▶ _Assignment_:
Please give back an exact reproduction of the lines from the one with "Where should I click to: Click the black" through the end of the entries below, and no others.

[Stored entries]
■ ■ ■ ■ ■

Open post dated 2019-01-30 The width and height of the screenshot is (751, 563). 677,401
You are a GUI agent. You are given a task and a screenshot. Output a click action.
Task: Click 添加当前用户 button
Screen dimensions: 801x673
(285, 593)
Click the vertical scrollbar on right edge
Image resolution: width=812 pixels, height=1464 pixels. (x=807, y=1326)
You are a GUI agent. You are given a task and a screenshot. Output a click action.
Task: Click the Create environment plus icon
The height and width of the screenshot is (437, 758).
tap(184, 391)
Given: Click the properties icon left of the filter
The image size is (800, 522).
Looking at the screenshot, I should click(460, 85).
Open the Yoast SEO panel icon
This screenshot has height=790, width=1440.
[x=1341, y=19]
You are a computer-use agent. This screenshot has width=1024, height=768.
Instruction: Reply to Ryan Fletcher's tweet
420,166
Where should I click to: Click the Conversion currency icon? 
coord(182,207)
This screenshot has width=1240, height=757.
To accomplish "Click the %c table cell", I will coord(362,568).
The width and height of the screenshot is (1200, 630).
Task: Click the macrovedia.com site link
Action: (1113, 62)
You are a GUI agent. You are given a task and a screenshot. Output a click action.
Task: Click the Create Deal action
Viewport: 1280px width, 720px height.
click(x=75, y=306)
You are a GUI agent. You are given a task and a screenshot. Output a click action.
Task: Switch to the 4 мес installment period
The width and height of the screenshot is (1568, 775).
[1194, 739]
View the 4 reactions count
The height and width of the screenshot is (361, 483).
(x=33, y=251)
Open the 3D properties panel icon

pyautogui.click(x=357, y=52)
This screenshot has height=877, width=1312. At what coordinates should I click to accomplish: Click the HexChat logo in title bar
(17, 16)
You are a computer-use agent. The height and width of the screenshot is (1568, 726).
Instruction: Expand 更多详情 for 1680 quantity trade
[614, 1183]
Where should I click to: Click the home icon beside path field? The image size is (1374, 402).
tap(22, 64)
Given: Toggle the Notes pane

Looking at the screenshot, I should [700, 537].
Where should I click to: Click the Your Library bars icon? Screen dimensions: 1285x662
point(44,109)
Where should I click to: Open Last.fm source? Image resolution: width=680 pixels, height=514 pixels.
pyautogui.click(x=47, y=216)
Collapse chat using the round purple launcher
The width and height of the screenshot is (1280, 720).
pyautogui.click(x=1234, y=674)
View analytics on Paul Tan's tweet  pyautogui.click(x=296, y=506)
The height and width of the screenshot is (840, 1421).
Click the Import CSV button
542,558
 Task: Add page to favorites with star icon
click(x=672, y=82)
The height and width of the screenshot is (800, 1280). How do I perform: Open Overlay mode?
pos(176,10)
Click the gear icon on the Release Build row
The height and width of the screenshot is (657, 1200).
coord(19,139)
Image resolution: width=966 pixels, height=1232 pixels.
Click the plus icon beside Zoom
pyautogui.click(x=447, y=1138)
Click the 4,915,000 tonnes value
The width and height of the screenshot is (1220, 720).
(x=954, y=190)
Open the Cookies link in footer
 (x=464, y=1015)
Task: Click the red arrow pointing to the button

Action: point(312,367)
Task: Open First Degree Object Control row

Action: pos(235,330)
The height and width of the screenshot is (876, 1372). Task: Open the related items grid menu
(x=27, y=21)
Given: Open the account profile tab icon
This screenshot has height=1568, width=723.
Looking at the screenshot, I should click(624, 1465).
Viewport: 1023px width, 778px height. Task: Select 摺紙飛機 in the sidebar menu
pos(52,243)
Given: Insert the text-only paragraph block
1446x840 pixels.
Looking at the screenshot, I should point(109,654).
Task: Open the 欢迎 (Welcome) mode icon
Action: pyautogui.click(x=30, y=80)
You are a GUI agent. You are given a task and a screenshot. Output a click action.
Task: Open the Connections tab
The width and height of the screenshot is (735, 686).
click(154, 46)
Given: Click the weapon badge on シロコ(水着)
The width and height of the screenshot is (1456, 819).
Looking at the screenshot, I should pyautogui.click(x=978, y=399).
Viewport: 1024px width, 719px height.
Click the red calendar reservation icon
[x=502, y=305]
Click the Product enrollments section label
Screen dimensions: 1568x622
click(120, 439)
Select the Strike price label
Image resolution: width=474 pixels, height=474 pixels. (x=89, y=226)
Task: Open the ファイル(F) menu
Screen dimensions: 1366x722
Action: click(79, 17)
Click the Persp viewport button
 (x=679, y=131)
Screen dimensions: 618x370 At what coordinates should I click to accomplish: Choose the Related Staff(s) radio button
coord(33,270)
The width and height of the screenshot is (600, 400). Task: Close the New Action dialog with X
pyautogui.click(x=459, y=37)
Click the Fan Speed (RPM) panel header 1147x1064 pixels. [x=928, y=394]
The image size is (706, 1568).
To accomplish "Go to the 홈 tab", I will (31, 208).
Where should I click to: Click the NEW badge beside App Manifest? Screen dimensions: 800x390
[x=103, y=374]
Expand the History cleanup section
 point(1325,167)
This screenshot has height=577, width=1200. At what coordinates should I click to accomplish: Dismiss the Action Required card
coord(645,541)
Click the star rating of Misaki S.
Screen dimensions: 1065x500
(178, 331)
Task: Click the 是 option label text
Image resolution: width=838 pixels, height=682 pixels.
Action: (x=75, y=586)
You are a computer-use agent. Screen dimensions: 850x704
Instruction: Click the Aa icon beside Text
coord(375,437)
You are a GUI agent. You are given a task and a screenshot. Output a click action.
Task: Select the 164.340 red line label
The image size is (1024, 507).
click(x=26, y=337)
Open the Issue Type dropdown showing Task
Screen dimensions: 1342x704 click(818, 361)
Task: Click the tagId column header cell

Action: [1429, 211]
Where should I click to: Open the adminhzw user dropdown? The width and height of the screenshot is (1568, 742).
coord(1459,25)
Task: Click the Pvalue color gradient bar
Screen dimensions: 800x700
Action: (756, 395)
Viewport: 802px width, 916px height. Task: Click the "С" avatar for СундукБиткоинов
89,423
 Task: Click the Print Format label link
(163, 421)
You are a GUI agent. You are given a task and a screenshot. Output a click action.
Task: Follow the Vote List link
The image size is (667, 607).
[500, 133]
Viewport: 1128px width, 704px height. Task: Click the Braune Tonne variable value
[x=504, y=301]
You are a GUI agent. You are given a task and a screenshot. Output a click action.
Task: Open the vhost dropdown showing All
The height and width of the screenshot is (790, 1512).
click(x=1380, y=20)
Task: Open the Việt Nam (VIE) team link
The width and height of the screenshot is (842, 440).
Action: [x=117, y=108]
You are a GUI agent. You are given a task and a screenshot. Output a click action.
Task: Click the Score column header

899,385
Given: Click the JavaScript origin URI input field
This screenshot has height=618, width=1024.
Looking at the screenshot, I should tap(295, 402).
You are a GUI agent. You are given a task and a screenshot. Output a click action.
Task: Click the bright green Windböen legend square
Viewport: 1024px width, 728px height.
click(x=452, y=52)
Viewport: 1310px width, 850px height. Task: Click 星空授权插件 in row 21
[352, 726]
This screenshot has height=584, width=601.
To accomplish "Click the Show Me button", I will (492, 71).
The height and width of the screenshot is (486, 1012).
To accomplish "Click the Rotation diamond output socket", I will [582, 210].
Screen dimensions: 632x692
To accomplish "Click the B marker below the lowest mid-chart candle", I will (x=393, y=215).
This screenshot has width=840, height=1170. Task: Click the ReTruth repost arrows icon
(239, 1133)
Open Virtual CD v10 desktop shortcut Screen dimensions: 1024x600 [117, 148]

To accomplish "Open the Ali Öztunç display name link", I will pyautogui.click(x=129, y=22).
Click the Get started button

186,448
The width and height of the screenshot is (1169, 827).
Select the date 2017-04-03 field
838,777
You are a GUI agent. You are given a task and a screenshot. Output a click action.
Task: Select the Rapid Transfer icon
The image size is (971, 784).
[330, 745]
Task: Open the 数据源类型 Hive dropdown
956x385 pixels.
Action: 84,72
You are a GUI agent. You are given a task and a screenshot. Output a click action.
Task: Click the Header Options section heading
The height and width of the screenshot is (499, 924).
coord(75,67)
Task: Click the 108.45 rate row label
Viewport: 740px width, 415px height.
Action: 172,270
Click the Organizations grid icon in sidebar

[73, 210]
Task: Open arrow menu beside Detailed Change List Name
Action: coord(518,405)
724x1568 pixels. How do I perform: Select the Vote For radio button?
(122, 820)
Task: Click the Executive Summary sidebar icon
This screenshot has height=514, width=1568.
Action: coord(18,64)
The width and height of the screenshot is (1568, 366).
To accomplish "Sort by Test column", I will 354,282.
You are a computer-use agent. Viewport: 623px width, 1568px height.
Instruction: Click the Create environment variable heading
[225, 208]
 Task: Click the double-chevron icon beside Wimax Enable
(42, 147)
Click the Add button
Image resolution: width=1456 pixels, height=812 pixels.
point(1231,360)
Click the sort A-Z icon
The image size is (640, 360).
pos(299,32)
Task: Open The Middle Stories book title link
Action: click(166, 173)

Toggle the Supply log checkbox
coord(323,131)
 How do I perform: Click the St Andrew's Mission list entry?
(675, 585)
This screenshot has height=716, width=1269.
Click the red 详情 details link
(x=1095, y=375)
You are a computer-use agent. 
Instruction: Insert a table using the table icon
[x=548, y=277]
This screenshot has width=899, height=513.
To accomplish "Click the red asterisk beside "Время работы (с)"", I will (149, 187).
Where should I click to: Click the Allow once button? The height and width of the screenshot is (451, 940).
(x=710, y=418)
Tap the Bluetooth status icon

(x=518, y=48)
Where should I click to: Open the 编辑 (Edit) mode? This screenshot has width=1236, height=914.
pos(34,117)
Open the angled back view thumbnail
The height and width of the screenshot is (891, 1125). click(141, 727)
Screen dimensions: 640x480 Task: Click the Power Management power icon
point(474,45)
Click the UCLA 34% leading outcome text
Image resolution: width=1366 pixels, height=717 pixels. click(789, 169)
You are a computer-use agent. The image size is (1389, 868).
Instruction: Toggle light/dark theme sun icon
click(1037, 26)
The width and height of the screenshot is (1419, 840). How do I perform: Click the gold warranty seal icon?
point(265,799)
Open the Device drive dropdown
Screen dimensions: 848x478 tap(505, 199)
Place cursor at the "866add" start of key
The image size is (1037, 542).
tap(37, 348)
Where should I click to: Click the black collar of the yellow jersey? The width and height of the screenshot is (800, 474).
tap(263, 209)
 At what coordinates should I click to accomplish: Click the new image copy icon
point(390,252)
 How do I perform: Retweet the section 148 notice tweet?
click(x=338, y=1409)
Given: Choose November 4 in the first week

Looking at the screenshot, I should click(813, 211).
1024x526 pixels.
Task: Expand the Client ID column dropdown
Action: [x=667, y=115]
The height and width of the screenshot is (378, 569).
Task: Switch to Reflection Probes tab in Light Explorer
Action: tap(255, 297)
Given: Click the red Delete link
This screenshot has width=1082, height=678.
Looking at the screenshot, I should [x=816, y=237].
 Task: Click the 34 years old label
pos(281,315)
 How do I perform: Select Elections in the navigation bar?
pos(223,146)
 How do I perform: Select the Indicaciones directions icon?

■ ■ ■ ■ ■

▶ _Exercise response_:
Where should I click to: Click the black collar of the yellow jersey? The width and height of the screenshot is (800, 474).
tap(263, 209)
 At what coordinates should I click to accomplish: Click the new image copy icon
point(390,252)
 How do I perform: Retweet the section 148 notice tweet?
click(x=338, y=1409)
Given: Choose November 4 in the first week

Looking at the screenshot, I should click(813, 211).
1024x526 pixels.
Task: Expand the Client ID column dropdown
Action: [x=667, y=115]
The height and width of the screenshot is (378, 569).
Task: Switch to Reflection Probes tab in Light Explorer
Action: tap(255, 297)
Given: Click the red Delete link
This screenshot has width=1082, height=678.
Looking at the screenshot, I should [x=816, y=237].
 Task: Click the 34 years old label
pos(281,315)
 How do I perform: Select Elections in the navigation bar?
pos(223,146)
 How do I perform: Select the Indicaciones directions icon?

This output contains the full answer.